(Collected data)

- Opening Delimiter -

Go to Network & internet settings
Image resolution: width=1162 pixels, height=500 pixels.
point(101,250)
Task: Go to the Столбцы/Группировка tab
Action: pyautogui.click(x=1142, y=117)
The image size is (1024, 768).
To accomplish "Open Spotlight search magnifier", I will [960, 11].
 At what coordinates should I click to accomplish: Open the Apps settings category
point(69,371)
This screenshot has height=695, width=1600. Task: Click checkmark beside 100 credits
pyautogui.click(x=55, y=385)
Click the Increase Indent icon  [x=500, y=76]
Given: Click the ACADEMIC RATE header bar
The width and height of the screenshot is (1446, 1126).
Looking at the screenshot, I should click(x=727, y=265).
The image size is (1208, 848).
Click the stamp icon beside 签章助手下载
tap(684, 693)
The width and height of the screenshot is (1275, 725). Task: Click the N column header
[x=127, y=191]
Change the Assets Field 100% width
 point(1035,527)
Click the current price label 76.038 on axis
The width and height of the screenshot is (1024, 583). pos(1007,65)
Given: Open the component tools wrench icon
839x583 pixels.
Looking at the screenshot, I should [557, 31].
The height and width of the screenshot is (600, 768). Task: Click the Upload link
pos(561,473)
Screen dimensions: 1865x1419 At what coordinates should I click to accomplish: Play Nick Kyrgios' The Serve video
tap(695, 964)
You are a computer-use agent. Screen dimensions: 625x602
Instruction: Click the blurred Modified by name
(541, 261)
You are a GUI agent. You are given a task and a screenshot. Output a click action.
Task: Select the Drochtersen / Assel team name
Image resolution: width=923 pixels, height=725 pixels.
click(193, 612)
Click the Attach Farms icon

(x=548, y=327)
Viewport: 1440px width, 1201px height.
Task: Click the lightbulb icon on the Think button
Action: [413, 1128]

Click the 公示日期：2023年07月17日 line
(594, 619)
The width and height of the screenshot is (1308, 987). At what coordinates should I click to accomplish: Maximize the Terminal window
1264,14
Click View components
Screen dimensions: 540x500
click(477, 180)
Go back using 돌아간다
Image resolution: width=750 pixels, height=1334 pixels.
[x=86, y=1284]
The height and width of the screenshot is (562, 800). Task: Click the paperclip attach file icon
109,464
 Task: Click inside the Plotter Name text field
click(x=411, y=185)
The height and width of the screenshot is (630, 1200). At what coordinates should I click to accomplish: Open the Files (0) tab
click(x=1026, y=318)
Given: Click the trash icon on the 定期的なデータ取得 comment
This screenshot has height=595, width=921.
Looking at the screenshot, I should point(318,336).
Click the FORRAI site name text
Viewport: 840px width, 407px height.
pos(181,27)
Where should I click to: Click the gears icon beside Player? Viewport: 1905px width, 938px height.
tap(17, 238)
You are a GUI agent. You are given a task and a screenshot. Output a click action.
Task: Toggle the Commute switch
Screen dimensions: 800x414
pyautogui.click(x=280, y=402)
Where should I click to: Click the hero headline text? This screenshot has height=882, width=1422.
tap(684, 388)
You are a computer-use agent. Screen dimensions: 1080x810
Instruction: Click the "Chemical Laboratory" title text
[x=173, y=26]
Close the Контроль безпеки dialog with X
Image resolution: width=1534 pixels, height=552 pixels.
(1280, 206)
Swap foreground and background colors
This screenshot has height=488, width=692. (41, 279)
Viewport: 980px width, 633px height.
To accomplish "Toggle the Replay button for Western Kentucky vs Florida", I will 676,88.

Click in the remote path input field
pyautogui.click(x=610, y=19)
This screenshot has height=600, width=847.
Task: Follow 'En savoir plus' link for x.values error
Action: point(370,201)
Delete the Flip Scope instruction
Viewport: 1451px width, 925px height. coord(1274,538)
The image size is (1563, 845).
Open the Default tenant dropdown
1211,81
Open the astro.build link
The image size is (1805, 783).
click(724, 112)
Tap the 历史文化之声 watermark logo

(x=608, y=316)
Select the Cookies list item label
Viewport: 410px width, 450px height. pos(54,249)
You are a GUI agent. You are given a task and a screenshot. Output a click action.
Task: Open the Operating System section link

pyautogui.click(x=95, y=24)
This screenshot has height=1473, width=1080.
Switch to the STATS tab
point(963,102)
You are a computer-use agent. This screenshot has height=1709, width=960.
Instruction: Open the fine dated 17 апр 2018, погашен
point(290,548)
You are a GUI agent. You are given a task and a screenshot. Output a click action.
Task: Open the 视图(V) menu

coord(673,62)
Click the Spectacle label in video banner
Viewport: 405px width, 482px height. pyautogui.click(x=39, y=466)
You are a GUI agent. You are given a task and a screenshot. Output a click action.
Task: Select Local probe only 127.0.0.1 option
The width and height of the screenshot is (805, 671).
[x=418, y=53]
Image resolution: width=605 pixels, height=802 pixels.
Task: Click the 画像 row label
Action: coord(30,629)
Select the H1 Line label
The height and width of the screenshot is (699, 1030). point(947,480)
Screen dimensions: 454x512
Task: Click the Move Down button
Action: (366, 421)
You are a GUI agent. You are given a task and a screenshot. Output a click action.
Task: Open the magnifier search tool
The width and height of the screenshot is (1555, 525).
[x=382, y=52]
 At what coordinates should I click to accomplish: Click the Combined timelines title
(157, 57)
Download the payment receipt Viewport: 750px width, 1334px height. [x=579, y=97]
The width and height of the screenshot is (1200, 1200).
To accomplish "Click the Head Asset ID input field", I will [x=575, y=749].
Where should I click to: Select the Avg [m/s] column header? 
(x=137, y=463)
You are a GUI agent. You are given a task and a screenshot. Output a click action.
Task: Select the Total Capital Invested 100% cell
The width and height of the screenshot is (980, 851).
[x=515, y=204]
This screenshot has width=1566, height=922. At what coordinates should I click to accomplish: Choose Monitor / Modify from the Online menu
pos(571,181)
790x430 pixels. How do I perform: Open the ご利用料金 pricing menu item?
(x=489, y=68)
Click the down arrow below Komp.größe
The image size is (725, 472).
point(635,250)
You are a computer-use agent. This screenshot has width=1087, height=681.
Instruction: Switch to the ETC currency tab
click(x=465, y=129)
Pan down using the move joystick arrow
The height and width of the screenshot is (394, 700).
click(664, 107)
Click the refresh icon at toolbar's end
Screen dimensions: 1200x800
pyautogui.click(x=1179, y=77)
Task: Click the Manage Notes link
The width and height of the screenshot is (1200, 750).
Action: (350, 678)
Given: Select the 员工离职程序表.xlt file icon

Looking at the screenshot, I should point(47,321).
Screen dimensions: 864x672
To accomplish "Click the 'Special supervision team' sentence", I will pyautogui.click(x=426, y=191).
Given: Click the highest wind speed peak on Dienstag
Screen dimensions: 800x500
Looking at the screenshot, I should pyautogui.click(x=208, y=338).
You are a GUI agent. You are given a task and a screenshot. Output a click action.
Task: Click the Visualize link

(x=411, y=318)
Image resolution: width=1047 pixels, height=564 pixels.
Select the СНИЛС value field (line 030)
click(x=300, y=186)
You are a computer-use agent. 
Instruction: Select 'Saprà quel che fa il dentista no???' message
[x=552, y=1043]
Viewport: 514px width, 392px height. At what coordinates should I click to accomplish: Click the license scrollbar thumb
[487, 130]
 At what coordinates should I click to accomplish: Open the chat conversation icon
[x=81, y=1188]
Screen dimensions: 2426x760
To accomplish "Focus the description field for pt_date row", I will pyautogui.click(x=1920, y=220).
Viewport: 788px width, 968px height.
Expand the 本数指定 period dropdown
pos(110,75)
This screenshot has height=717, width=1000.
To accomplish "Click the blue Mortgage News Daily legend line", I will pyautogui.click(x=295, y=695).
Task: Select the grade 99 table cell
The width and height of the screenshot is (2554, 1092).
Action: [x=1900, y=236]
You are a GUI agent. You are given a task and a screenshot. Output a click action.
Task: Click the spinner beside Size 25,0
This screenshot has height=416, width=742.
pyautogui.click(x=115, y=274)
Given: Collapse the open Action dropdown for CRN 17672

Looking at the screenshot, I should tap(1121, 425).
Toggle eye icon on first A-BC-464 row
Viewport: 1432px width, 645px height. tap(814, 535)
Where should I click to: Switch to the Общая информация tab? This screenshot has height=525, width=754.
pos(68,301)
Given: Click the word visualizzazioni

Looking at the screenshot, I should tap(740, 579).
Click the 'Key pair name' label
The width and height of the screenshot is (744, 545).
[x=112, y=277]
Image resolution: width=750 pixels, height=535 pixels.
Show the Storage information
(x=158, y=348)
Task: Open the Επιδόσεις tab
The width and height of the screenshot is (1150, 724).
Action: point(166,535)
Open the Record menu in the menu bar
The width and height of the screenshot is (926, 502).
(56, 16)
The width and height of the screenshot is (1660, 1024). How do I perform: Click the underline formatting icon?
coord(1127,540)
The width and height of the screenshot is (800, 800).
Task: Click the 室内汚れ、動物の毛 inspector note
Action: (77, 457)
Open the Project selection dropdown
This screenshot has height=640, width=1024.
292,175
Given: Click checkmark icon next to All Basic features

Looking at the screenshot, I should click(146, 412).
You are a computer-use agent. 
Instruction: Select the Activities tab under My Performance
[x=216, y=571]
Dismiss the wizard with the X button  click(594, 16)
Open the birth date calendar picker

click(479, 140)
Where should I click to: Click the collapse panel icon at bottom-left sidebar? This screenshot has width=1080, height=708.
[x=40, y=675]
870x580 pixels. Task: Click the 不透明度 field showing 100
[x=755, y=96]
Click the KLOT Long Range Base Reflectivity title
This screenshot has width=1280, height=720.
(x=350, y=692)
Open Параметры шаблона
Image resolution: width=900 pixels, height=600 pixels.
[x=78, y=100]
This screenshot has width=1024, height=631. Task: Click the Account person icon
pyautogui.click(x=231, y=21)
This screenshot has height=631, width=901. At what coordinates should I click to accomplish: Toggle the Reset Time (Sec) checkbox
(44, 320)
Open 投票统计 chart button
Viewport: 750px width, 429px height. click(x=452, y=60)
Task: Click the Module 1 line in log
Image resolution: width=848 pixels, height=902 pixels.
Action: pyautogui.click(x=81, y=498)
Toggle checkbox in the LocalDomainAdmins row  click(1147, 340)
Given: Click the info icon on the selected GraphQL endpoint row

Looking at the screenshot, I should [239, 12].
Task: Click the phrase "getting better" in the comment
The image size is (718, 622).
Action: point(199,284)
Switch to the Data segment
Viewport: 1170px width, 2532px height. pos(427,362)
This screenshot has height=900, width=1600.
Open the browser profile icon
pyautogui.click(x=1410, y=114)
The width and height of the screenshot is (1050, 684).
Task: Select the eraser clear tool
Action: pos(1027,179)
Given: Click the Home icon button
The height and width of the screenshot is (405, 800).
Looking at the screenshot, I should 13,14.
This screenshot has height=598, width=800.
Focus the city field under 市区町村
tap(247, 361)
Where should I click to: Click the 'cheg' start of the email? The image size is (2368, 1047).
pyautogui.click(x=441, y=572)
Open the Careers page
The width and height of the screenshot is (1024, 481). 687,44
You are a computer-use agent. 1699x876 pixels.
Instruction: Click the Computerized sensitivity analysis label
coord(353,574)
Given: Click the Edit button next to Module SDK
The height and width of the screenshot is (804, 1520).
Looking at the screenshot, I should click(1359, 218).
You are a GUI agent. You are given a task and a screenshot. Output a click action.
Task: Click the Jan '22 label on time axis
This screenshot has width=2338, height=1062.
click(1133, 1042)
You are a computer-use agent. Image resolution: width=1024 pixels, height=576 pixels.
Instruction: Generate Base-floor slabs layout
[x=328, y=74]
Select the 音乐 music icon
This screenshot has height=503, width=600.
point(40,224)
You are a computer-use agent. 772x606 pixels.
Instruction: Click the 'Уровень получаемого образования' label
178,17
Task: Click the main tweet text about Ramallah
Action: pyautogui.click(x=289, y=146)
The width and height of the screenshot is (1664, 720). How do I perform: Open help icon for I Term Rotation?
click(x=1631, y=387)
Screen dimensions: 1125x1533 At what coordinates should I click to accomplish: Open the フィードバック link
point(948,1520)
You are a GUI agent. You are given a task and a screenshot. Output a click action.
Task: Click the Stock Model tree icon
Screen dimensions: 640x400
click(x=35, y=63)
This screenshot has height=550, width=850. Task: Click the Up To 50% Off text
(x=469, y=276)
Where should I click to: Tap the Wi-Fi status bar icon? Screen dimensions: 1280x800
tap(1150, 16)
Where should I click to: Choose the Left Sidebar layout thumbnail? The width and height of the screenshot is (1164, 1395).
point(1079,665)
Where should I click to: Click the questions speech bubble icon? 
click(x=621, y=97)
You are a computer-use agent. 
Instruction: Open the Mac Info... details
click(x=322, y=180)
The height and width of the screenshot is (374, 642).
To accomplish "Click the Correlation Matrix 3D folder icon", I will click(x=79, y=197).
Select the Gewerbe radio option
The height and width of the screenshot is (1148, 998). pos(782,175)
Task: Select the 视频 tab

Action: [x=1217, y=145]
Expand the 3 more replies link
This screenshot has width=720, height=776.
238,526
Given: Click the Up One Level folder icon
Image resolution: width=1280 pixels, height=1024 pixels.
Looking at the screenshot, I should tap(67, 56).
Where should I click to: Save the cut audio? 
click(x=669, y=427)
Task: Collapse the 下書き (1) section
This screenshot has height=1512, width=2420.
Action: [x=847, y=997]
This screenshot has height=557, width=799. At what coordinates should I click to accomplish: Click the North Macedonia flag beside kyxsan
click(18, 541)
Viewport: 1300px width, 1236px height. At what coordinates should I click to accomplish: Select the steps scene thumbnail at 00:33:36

- Closing Delimiter -

**What you will do**
In the data above, start at the line that has "Download the payment", stop after the line that has "Task: Select the Total", and print every line in between exactly as it stands.

**Response area**
Download the payment receipt Viewport: 750px width, 1334px height. [x=579, y=97]
The width and height of the screenshot is (1200, 1200).
To accomplish "Click the Head Asset ID input field", I will [x=575, y=749].
Where should I click to: Select the Avg [m/s] column header? 
(x=137, y=463)
You are a GUI agent. You are given a task and a screenshot. Output a click action.
Task: Select the Total Capital Invested 100% cell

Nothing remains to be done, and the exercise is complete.